老人ホームで怠慢や虐待の兆候を見分ける方法
多くの老人ホームは自宅での介護が難しい高齢者や病気の方にとって安全な選択肢です。しかし、残念ながら怠慢や高齢者虐待が起こるケースもあります。明らかなサインもあれば、見逃しやすい微細なサインもあります。本記事では、老人ホームで見られる怠慢や虐待の兆候を5つのポイントに分けて解説します。
怠慢・虐待のサインチェックリスト
- 身体的な怠慢のサイン
皮膚が薄く傷つきやすい高齢者は、擦り傷や裂傷が頻繁に見られます。顔や見えにくい部位に不自然な打撲や痣、説明できない怪我や捻挫、寝たきりの方の傷や痣は要注意です。

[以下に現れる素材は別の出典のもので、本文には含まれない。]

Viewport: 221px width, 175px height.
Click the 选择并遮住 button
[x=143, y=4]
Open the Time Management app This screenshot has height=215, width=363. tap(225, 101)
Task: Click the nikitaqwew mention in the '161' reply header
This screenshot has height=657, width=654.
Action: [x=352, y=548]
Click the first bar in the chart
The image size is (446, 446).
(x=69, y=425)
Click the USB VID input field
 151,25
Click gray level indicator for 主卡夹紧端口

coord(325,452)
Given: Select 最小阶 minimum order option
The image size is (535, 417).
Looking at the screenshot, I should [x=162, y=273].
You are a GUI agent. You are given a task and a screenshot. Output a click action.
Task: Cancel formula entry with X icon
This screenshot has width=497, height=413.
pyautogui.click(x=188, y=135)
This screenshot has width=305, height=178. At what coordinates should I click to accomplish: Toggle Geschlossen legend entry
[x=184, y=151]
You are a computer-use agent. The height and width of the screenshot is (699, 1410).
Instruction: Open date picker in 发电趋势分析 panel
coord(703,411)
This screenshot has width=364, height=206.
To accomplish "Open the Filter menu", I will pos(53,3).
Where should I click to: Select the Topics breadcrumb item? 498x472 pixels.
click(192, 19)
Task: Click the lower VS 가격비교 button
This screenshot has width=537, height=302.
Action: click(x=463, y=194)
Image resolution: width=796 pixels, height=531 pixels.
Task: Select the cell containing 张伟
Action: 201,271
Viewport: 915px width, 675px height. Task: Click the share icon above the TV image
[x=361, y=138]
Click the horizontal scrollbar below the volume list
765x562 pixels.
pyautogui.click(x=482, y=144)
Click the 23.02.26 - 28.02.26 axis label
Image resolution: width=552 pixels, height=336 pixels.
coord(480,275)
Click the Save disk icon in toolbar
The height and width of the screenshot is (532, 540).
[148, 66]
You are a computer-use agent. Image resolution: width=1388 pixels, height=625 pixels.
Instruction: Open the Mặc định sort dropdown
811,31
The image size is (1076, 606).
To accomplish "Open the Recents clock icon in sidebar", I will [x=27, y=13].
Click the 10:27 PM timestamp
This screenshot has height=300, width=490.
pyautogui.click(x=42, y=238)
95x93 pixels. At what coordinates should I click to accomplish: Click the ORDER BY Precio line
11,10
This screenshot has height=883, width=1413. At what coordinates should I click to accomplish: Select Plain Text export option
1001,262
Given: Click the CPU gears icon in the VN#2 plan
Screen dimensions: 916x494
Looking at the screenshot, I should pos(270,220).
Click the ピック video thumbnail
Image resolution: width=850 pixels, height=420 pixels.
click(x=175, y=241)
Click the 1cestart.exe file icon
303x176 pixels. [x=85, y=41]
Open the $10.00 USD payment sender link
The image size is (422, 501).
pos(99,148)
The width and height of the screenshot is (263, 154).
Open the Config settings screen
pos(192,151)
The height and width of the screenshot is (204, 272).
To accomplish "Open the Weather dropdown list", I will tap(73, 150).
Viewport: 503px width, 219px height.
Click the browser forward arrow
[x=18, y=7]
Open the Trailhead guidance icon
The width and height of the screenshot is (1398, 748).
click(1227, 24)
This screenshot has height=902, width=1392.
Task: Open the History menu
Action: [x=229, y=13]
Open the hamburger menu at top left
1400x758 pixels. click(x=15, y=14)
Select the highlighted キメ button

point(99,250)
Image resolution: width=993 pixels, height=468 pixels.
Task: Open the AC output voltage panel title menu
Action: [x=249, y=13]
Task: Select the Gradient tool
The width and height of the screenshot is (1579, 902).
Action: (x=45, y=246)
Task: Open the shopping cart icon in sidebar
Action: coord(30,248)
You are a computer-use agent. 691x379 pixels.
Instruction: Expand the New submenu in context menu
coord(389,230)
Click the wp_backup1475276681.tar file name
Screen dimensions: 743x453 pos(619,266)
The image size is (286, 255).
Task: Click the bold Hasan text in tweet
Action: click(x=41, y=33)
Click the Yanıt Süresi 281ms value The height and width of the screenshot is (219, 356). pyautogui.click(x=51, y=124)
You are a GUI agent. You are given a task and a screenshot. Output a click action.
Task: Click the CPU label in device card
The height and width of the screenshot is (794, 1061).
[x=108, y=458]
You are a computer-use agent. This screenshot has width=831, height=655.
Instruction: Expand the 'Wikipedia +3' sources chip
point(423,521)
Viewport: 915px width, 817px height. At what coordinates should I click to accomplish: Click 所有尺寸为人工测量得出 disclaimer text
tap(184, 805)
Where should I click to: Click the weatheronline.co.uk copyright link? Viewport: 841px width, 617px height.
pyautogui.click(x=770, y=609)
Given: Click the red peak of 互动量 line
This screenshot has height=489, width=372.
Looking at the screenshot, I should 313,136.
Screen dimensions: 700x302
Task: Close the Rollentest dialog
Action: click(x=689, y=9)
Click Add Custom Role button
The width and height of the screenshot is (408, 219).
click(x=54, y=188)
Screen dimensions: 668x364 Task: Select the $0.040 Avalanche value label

本人の生活歴と合わない怪我があれば、虐待の可能性を疑いましょう。
- 心理的・行動の変化
普段は社交的で話好きな方が急に攻撃的になったり、静かな方が口論的になることがあります。不要な拘束や孤立、排除は怠慢のサインです。心理的虐待は見分けにくいことが多いので注意が必要です。
- 隠れた傷の確認
腕の下や首回り、衣服の下に火傷や爪痕、打撲がないかチェックします。医師への報告とすべての傷の記録は必須です。介護者が怪我の原因を説明できない場合は、怠慢や虐待の可能性が高いと判断しましょう。
- 衛生状態のチェック
清潔な衣類や寝具、整理された環境が基本です。尿や糞の強い臭いが常に漂っている場合は、清掃が行き届いていないサインです。老人ホームの通常の匂いではありません。
- 栄養・健康状態の変化
栄養失調や体重減少、脱水症状が病気以外の原因で起きている場合、傷の治りが遅い、褥瘡(床ずれ)が繰り返す、慢性的な感染症や適切に処置されていない怪我は、怠慢の可能性があります。
以上のサインに気付いたら、施設の管理者や担当医に速やかに相談し、適切な対応を求めましょう。